Delayed neurologic sequelae may develop 2-40 days after exposure.  

Prognosis


  • Acute mortality appears to be caused by carboxymyoglobin formation and ischemic ventricular dysrhythmia.
  • Patients stable on presentation to medical care have a good prognosis for recovery.
  • Delayed neurologic sequelae may manifest in as many as 10-40% of patients after a CO-mediated syncopal episode.

Complications


  • Death
  • Delayed neurologic sequelae, for example
    • Neurocognitive deficits
    • Personality changes
    • Parkinsonism

Additional Reading


  • Baum  CR. What's new in pediatric carbon monoxide poisoning? Clin Pediatr Emerg Med.  2008;9:43-46.
  • Teksam  O, Gumus  P, Bayrakci  B, et al. Acute cardiac effects of carbon monoxide poisoning in children. Eur J Emerg Med.  2010;17(4):192-196.  [View Abstract]
  • Weaver  LK. Clinical practice. Carbon monoxide poisoning.
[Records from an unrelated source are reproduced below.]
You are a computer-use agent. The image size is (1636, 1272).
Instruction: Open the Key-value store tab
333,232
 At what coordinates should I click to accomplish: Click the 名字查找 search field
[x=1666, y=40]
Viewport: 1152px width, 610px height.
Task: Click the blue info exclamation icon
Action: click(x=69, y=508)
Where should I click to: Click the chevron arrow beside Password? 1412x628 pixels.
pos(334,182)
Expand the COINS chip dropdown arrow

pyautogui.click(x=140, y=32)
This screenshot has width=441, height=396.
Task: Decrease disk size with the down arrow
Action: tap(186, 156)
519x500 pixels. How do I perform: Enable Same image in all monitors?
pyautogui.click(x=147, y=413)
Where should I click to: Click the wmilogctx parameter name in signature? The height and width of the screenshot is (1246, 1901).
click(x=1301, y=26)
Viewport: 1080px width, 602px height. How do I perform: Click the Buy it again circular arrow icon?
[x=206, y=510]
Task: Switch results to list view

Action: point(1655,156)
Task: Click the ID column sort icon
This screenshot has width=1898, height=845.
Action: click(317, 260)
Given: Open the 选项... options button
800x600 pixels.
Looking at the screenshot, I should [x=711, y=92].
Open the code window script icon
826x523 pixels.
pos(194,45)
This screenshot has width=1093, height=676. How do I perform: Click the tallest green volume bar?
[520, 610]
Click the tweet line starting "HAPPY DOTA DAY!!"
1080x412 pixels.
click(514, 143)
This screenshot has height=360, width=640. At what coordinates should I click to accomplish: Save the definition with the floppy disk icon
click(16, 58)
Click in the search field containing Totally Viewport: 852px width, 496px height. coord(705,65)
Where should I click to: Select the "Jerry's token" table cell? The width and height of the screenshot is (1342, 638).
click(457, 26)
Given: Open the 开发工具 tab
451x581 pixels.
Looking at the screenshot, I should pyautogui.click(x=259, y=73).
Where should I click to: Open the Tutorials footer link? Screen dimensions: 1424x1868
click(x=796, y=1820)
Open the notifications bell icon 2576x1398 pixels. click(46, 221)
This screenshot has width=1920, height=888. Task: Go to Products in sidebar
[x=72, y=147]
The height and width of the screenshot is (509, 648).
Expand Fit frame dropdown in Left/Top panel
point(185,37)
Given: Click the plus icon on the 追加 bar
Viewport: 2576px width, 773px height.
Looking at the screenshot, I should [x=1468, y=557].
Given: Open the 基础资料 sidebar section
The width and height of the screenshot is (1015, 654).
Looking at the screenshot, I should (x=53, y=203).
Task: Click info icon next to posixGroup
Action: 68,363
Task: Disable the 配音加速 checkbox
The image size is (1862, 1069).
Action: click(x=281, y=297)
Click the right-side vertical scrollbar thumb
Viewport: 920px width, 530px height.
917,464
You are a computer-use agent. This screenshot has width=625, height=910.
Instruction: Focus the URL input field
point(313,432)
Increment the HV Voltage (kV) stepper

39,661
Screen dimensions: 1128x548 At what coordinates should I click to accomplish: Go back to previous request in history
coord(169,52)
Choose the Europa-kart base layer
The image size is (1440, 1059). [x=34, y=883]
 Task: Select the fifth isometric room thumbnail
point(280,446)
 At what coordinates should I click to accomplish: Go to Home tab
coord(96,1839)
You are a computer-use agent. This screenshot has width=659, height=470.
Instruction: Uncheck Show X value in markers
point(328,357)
N Engl J Med.  2009;360(12):1217-1225.  [View Abstract]

Codes


ICD09


  • 986 Toxic effect of carbon monoxide

ICD10


  • T58.91XA Toxic effect of carb monx from unsp source, acc, init
  • T58.8X1A Toxic effect of carb monx from oth source, accidental, init
  • T58.01XA Toxic effect of carb monx from mtr veh exhaust, acc, init
  • T58.11XA Toxic effect of carb monx from utility gas, acc, init

SNOMED


  • 17383000 Toxic effect of carbon monoxide (disorder)
  • 95874006 carbon monoxide poisoning from fire (disorder)
  • 95872005 Carbon monoxide poisoning from motor vehicle exhaust
  • 95873000 carbon monoxide poisoning from faulty furnace AND/OR heater (disorder)

FAQ


  • Q: At what carboxyhemoglobin level should hyperbaric oxygen therapy be recommended?
  • A: In practice, most dissociation of carboxyhemoglobin occurs with administration of normal-pressure oxygen before hyperbaric therapy can be administered.
  • The advocated value of hyperbaric oxygen is to limit cerebral ischemic reperfusion injury in an effort to ameliorate delayed neurologic sequelae.
  • Carboxyhemoglobin levels may not directly correlate in this risk stratification, and the occurrence of syncope or seizure may be used as a surrogate marker.
  • Currently, patients with CO concentrations >25% may be considered as potential candidates for hyperbaric oxygen.
  • Q: In a household, which family member is at greatest risk of CO poisoning?
  • A: Smaller and younger children have greater minute ventilation rates and may attain higher carboxyhemoglobin concentrations at a given exposure level.
  • It is possible that developing brain tissue is more susceptible to the deleterious effects of CO poisoning.